→ **EXERCISE DESCRIPTION**
Starting with the line that contains "Expand the NIKON D5500 (E:) drive", copy every remaining line of the data below exactly, the last one included.

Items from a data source
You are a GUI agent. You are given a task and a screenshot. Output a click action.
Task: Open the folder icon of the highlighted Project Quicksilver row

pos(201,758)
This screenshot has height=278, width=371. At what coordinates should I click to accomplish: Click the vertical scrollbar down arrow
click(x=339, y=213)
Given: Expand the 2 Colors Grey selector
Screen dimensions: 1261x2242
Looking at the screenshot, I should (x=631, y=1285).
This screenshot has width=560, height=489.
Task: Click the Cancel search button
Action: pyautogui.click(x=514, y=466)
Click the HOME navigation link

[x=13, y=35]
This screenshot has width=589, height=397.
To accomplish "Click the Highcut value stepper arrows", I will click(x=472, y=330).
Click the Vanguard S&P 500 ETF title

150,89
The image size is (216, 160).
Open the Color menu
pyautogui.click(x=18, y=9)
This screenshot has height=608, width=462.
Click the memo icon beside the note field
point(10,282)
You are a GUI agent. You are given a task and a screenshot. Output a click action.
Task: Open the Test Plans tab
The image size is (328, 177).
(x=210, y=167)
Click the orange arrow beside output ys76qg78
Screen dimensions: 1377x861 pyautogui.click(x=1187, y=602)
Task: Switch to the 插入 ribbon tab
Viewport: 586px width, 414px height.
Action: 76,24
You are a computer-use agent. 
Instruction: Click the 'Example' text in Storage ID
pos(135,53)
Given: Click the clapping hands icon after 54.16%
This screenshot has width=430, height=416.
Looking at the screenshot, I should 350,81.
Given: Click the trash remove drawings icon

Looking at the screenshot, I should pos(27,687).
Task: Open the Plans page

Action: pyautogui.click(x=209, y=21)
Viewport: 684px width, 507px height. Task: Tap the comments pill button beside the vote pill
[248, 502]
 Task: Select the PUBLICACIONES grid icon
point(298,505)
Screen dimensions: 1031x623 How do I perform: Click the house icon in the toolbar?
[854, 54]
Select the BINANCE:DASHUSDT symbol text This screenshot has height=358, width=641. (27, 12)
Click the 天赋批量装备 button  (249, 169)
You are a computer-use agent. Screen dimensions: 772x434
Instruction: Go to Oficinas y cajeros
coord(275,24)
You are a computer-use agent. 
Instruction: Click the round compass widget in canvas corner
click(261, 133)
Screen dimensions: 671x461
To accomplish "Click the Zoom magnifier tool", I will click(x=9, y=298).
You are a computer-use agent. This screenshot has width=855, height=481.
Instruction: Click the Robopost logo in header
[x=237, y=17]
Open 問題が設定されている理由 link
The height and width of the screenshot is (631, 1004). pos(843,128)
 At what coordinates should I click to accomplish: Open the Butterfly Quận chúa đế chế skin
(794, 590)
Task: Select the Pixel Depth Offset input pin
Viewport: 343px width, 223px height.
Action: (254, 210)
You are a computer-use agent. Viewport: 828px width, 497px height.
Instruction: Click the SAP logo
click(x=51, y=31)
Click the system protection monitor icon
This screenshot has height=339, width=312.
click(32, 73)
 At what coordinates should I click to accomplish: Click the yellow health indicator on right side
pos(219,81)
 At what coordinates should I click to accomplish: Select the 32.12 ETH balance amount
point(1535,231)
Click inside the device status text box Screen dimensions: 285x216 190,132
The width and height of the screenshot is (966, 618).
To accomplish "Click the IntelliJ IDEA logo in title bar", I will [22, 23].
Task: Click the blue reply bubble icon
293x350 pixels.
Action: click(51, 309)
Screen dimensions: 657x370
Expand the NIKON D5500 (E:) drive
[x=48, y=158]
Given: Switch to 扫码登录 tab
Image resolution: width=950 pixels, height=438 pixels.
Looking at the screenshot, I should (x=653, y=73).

→ **ANSWER BOX**
Expand the NIKON D5500 (E:) drive
[x=48, y=158]
Given: Switch to 扫码登录 tab
Image resolution: width=950 pixels, height=438 pixels.
Looking at the screenshot, I should (x=653, y=73).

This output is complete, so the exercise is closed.